I'm going to be doing a lot of canning and preserving, but know of the headaches and inconveniences of doing a lot of canning in your own kitchen during the hottest months of the year. I want to avoid these inconveniences by adding a small separate "summer canning kitchen" that is close to the main kitchen, but still completely separate from it, allowing me to keep the associated steam and heat and chaos confined to its own space.

I've got a couple of challenges, the primary one being available space. I'm intentionally building a small house because I've spent enough years in a home heating and cleaning a lot of house that just wasn't being used. So I hired an architect who has done a great job keeping holding the reigns and making sure I'm only building as much house as I truly need. The result of this is that I've got a room measuring only 7' x 8' in which to create this seasonal canning kitchen. Fortunately, it's only 5 feet and two doors away from the main kitchen in the house.

I'd really value some input from the canning experts out there in taking this 7' x 8' room and maximizing the capabilities of this new space. I'm new to larger-scale canning and therefore don't know how best to design this space and what exactly I'm going to need.

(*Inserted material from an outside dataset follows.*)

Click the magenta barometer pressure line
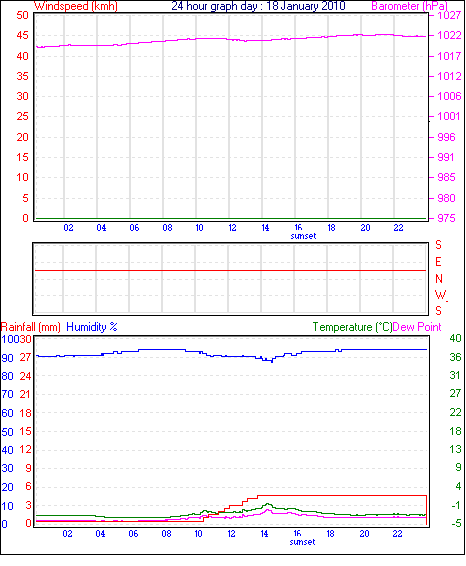The height and width of the screenshot is (566, 466). click(231, 40)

Foremost, I will be making sure that this space is as well-ventilated as possible, both with a ventilation fan as well as a 12" x 72" dormer window above the workspace that can be opened as needed.

The basic components I believe I'm going to need for this canning kitchen are:

1) A couple of high-output burners that can be used indoors.

2) A utility sink.

3) A prep area (with butcher block)

4) A full counter work space for canning and the subsequent cooling, labeling and packing of what I've canned.

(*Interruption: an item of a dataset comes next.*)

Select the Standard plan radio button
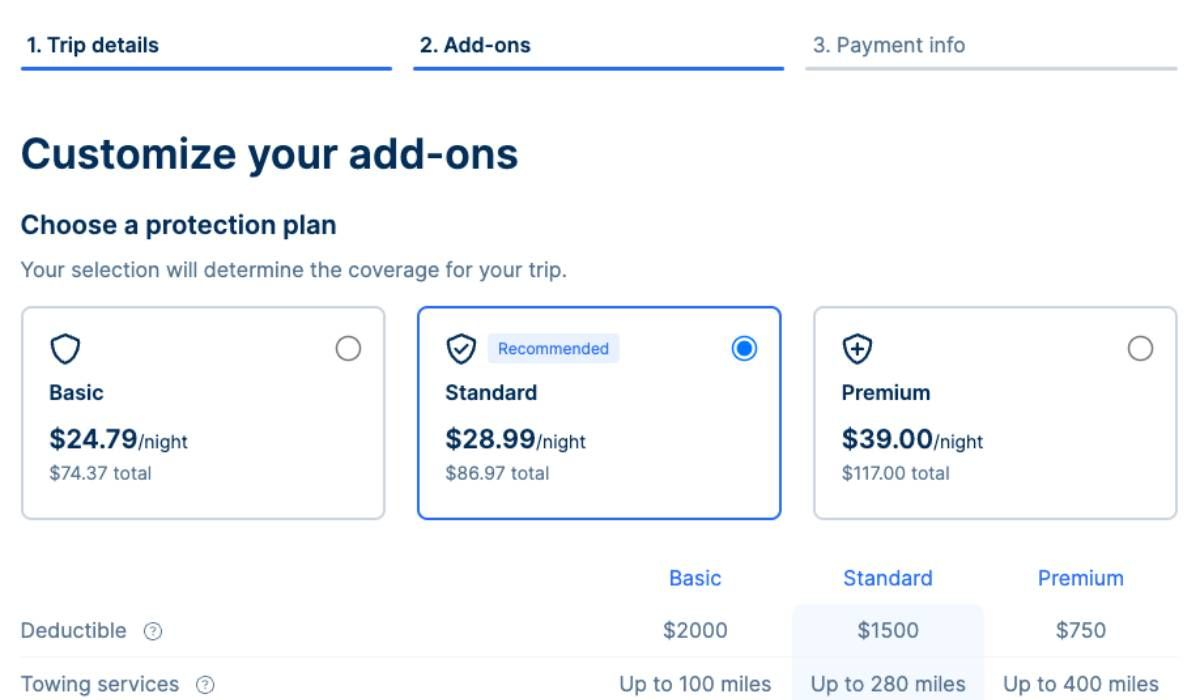Viewport: 1200px width, 700px height. [744, 349]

5) As much storage as I can allocate for canning supplies, both in the way of counter space and cupboard space.

6) Waste containers for hauling off organic material to the compost area.

Beyond these, I'm at a loss.

I'd really appreciate some expert advice in how to design and equip this space. One advantage that I've got is that a full kitchen will indeed just be 5 feet away, so I'll be able to use that space as well for things that aren't going to fill the house with heat and steam (dishwasher, refrigerator, extra sink and counter top space, etc.)

I'm envisioning two 8' long counters (24" deep) with a 36" wide aisle between them. A utility sink will be part of one counter, or possible at the opposite end of the room between the counters. I'll also have two high-output burners ( this model specifically ) for accommodating both a 40 quart stock pot and a 40 quart pressure cooker/canner.

Here's where I hit the wall though and need your advice.

Would any of you experts be kind enough to offer me some advice as to how YOU would set up a seasonal canning kitchen given the space constraints I've got to work with?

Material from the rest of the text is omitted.